> **TO BE DONE**: Rewrite the items from the line with "The image size is (463, 455)." up to and including the line with "Action: [x=951, y=92]", swapping "Blue" for "Red" and keeping everything else the same. Give back only those lines.

Word and element location data
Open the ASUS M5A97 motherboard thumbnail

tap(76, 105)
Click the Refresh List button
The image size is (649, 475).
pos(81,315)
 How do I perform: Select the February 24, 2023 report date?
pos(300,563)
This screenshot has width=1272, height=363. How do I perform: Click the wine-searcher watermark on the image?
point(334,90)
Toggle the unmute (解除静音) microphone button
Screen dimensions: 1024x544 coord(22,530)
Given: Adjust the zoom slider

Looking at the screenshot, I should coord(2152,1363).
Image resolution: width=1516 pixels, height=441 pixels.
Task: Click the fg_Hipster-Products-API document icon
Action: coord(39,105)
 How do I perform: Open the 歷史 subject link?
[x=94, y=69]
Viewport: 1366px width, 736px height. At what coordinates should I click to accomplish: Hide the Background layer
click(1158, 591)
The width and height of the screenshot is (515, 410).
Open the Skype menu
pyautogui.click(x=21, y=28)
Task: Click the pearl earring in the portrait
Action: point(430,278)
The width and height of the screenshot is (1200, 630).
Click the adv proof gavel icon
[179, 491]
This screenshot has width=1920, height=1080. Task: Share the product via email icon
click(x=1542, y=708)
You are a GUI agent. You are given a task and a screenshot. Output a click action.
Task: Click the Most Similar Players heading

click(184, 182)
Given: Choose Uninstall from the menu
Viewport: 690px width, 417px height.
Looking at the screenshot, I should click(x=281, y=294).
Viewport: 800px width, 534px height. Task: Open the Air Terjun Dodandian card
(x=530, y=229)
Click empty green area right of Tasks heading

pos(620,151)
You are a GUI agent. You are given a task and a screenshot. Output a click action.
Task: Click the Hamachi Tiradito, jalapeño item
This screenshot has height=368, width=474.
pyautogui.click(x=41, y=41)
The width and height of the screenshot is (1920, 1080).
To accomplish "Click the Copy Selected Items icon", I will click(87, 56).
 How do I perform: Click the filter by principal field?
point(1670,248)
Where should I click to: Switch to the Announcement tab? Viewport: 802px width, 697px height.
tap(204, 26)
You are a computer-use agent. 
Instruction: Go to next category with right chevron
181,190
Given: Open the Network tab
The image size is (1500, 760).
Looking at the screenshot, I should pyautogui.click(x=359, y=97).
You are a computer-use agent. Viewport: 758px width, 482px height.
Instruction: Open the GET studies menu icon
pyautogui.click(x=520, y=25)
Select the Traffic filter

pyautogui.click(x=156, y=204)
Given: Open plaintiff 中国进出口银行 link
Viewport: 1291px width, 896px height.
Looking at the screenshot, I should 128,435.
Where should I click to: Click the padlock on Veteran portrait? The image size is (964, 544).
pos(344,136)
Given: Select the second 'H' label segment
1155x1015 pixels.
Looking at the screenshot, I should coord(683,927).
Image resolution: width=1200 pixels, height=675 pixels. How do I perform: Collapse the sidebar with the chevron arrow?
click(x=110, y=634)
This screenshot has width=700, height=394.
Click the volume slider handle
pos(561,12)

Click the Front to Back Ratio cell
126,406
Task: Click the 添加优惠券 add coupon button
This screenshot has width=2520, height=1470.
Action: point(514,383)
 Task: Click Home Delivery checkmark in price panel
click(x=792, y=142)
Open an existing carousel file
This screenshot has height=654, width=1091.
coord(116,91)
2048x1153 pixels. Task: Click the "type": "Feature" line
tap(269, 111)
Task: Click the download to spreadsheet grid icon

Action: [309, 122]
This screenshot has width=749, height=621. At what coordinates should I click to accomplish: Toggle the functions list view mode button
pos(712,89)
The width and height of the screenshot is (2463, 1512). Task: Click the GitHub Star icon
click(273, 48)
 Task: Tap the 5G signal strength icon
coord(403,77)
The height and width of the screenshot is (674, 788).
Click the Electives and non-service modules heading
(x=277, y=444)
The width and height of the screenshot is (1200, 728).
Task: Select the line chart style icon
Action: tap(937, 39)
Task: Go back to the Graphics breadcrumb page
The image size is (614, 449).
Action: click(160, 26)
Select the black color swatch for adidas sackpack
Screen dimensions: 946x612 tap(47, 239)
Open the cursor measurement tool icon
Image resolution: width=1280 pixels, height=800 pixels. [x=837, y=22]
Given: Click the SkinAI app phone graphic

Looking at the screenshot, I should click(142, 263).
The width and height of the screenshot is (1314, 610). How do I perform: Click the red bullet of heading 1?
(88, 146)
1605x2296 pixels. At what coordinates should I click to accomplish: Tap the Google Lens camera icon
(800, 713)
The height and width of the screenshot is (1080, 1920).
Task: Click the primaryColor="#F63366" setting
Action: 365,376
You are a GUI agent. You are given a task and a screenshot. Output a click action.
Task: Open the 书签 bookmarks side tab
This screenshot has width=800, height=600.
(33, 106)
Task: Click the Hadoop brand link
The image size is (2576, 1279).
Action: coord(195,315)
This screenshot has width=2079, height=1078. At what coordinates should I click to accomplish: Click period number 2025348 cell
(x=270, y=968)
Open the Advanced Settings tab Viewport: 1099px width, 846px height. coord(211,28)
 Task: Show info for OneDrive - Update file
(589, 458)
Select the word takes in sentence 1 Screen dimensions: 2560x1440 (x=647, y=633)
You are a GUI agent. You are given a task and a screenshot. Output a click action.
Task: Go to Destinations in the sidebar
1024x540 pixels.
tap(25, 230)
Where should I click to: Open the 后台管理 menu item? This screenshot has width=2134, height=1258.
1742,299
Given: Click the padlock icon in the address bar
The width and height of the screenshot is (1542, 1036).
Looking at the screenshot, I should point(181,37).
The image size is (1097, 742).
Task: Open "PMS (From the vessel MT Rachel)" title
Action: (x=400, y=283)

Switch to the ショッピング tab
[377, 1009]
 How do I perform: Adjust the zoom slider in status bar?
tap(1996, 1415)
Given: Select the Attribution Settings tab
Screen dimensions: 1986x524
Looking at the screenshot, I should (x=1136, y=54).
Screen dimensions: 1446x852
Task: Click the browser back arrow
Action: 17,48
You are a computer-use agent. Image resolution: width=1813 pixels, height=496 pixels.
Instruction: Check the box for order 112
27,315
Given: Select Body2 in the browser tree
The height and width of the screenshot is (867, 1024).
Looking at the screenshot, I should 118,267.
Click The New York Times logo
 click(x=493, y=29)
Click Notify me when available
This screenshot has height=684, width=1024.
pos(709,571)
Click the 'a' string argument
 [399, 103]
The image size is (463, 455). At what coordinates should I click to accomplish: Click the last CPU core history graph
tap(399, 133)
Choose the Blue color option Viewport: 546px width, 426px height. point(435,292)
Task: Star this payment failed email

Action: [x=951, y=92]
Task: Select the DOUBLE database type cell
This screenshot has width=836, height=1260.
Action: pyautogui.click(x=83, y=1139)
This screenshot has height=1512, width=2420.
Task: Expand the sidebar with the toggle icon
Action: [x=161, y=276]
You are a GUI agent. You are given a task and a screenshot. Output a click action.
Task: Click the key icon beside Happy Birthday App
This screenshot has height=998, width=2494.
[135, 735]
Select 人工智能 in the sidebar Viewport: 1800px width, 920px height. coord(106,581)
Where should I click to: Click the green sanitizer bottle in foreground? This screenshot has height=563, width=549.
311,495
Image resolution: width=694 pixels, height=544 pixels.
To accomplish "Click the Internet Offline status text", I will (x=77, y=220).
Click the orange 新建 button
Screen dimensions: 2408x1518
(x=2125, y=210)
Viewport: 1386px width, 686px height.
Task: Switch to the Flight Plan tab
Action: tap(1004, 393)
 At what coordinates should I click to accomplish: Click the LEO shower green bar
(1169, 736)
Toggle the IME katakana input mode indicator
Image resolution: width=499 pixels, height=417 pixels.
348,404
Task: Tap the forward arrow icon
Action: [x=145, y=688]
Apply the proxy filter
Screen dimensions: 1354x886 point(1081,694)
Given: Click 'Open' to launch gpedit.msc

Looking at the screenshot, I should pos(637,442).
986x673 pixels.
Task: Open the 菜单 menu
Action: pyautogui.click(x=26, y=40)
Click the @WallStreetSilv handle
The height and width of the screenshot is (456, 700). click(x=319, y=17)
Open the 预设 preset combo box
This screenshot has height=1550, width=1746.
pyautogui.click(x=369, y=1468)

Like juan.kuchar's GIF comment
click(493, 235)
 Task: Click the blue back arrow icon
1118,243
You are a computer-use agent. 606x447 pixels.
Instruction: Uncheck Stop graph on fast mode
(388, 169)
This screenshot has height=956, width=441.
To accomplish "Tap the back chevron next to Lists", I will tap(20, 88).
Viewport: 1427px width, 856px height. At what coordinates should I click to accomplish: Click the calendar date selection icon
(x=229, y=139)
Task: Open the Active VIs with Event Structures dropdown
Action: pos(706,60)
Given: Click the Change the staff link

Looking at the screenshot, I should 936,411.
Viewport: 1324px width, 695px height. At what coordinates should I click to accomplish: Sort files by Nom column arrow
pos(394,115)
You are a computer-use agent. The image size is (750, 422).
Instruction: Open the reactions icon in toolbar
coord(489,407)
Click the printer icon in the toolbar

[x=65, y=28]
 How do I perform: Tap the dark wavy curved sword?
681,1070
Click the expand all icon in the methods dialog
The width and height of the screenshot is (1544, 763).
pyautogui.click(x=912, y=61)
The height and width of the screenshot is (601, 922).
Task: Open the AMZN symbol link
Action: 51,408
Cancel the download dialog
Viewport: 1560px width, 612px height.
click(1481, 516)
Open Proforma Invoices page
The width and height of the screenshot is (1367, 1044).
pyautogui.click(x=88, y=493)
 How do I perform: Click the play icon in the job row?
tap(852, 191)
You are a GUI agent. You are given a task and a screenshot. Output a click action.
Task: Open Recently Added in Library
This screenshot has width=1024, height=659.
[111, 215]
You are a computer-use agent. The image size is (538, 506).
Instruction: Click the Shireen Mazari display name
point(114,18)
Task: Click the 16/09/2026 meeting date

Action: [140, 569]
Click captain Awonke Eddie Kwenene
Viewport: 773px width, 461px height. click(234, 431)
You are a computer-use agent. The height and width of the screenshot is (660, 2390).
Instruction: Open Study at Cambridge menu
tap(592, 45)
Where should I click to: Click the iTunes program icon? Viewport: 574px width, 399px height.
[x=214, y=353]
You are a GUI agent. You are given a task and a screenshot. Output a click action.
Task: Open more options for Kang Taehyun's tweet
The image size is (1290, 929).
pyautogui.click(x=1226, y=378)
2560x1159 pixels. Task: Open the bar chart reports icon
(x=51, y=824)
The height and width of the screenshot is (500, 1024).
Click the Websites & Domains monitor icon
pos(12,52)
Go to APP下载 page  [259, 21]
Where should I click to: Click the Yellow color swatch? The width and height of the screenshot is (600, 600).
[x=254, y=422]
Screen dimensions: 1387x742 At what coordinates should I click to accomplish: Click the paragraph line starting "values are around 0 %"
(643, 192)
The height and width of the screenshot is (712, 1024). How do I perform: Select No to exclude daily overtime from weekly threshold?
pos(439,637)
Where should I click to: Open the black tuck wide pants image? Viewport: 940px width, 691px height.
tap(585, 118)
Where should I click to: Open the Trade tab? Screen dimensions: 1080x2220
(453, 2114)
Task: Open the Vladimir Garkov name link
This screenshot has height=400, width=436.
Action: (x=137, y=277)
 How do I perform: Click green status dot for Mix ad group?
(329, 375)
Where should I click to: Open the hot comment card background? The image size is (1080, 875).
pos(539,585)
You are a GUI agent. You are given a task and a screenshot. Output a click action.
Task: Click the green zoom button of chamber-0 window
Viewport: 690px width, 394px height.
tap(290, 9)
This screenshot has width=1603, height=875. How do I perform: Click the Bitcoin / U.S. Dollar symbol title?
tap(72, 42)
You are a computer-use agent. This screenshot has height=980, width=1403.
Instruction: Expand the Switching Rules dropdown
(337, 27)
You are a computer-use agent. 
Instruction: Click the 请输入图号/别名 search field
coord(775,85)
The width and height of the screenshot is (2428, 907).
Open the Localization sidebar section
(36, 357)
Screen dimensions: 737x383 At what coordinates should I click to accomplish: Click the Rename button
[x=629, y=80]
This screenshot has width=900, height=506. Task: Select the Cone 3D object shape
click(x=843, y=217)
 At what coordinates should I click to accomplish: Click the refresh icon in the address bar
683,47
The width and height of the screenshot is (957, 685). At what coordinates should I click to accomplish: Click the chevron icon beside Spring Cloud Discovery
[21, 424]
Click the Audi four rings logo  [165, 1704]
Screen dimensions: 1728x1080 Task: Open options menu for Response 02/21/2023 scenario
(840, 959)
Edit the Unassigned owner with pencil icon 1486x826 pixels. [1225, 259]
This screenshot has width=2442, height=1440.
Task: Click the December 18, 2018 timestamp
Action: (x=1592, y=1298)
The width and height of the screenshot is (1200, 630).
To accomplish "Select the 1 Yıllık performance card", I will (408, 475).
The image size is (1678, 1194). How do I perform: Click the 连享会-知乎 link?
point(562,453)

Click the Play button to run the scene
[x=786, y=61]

> **EXPECTED ANSWER**:
The image size is (463, 455). At what coordinates should I click to accomplish: Click the last CPU core history graph
tap(399, 133)
Choose the Red color option Viewport: 546px width, 426px height. point(435,292)
Task: Star this payment failed email

Action: [x=951, y=92]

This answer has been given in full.